1. La question prioritaire de constitutionnalité est ainsi rédigée :
« L‘article 814 du code de procédure pénale est-il conforme aux droits et libertés que la Constitution garantit et spécialement aux droits de la défense protégés par I'article 16 de la Déclaration des droits de l'homme et du citoyen de 1789, alors qu'il ne prévoit pas (pas plus qu'aucune disposition du code précité) la possibilité pour une personne auditionnée librement de l'assistance d'une tierce personne en cas d'impossibilité d'avoir recours à un avocat ? »
2. La disposition législative contestée est applicable à la procédure et n'a pas déjà été déclarée conforme à la Constitution dans les motifs et le dispositif d'une décision du Conseil constitutionnel.
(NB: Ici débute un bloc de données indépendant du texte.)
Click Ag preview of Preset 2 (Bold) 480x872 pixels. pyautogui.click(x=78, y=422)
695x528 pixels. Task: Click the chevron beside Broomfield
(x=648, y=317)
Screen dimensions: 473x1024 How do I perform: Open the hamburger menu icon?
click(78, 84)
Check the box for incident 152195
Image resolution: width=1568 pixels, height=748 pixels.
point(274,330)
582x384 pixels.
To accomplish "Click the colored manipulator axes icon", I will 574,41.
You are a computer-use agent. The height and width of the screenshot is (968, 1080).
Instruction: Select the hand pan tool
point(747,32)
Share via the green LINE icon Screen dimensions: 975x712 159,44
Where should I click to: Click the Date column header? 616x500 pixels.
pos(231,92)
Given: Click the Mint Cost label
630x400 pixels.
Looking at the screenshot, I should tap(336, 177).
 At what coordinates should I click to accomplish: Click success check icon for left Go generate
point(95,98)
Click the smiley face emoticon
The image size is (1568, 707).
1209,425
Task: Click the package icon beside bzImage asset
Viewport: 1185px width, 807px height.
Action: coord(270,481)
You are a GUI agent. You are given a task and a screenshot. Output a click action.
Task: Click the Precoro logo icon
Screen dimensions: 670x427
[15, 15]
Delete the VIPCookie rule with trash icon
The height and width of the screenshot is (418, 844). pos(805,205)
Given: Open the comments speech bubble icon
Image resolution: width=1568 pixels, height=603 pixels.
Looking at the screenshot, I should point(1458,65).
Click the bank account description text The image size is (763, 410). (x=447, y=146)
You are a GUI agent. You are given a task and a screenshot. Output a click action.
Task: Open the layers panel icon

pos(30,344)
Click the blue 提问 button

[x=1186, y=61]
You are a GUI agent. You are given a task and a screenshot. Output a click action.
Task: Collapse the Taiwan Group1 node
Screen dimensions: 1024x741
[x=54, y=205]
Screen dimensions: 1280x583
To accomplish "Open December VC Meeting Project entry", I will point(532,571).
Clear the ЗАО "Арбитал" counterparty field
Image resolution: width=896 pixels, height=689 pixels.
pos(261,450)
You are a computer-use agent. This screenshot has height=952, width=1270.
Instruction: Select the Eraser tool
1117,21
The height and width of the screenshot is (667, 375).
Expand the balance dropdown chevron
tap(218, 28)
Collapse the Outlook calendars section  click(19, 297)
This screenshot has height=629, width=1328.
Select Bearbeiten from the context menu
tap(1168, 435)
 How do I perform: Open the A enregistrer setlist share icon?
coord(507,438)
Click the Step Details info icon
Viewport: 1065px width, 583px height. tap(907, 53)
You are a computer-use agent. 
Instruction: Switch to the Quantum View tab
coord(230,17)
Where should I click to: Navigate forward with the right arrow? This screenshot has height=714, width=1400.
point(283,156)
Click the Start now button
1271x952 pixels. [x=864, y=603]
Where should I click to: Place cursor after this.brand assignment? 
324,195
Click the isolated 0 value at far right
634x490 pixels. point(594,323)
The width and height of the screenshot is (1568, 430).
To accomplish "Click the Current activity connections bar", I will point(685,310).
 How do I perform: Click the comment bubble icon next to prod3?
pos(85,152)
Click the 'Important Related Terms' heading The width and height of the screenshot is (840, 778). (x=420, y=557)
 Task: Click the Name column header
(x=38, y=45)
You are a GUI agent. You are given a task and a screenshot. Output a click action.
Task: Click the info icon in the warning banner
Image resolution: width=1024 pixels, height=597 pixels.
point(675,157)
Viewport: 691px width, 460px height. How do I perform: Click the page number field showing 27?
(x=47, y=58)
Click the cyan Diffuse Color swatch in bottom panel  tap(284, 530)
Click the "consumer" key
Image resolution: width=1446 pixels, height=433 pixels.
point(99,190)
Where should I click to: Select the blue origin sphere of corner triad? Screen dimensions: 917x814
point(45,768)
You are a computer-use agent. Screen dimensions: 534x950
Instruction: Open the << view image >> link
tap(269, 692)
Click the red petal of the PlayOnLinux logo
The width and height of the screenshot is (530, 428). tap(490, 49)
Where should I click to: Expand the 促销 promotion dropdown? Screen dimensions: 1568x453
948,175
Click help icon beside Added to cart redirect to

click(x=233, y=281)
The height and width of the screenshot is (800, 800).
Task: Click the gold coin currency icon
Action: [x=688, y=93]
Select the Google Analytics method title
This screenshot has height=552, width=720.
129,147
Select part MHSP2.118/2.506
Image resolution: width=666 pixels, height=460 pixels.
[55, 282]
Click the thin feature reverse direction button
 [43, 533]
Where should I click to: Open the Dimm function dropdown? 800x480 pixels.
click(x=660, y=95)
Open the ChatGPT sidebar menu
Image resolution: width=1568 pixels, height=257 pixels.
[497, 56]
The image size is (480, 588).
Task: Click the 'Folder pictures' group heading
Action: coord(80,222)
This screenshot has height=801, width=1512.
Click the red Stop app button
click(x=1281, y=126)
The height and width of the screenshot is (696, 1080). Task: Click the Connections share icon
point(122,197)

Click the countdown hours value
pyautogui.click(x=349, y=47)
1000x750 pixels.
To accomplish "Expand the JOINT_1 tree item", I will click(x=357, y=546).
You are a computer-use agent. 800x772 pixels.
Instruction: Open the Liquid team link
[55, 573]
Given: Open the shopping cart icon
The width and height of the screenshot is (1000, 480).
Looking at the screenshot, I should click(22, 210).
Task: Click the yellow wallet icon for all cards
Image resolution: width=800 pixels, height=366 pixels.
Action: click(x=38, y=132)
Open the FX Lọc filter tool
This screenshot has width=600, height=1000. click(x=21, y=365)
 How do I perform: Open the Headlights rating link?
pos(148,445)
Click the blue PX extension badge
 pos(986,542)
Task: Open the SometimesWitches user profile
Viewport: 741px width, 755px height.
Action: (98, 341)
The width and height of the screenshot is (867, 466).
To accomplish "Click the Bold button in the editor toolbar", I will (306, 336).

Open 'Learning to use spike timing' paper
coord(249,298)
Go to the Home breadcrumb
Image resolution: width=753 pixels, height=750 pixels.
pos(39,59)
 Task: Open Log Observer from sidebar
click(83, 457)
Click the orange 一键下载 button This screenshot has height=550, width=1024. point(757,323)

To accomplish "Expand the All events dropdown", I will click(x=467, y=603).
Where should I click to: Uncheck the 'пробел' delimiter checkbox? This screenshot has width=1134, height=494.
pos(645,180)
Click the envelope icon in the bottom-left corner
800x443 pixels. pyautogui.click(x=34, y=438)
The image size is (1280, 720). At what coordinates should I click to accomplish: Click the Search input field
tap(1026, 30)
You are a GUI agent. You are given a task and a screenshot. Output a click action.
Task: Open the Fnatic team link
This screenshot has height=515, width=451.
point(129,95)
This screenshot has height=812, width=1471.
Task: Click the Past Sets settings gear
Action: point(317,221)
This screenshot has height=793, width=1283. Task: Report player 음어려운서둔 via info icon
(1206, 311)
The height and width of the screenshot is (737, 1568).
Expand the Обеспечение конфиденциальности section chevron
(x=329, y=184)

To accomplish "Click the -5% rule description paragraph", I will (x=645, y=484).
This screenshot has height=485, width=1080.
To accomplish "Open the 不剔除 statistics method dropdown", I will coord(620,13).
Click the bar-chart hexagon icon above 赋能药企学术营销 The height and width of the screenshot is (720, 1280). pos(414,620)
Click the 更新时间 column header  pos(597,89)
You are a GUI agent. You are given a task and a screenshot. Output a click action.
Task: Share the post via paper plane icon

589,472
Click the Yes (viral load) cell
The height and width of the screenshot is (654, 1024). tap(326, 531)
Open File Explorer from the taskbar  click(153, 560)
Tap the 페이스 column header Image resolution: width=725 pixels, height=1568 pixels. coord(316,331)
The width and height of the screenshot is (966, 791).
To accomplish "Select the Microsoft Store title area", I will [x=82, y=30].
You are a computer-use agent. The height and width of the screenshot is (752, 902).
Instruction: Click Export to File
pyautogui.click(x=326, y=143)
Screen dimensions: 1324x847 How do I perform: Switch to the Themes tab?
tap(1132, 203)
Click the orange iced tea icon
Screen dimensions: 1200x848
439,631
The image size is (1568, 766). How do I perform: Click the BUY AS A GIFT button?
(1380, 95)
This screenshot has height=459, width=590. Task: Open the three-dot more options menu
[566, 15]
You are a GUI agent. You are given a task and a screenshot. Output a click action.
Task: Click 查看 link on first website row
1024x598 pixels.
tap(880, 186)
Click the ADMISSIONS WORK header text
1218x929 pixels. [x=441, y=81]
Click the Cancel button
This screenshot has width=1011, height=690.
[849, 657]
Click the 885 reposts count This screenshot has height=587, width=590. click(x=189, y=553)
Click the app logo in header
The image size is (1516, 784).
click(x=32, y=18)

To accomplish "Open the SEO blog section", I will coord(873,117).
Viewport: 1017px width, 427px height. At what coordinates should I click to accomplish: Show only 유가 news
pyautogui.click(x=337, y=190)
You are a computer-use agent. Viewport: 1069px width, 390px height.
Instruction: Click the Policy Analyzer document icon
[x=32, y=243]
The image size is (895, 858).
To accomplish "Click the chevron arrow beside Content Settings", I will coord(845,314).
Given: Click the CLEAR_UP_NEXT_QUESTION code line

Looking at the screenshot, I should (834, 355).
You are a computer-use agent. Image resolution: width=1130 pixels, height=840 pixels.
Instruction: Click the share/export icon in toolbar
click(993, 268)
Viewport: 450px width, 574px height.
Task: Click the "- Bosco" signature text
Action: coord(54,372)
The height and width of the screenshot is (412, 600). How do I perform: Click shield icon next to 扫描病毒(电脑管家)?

3. La question, ne portant pas sur l'interprétation d'une disposition constitutionnelle dont le Conseil constitutionnel n'aurait pas encore eu l'occasion de faire application, n'est pas nouvelle.
4. La question posée ne présente pas un caractère sérieux, pour les raisons suivantes.
5. Selon les premier et troisième alinéas de l'article 814 du code de procédure pénale, en Polynésie française, par renvoi aux règles en vigueur en Nouvelle-Calédonie, lorsque la garde à vue se déroule dans une île où il n'y a pas d'avocat et que le déplacement d'un avocat paraît matériellement impossible, la personne gardée à vue peut désigner pour l'assister une autre personne, qui n'est pas un avocat.
6. En application du dernier alinéa de ce même article, qui renvoie à l'ensemble des dispositions de ce texte, la personne entendue sous le régime de l'audition libre, en Polynésie française, bénéficie également, dans de telles circonstances, du droit de désigner un tiers pour l'assister.
7. D'où il suit qu'il n'y a pas lieu de renvoyer la question prioritaire de constitutionnalité.
PAR CES MOTIFS, la Cour :
DIT N'Y AVOIR LIEU DE RENVOYER au Conseil constitutionnel la question prioritaire de constitutionnalité ;
Ainsi fait et jugé par la Cour de cassation, chambre criminelle, et prononcé
par le président en audience publique du sept septembre deux mille vingt et un.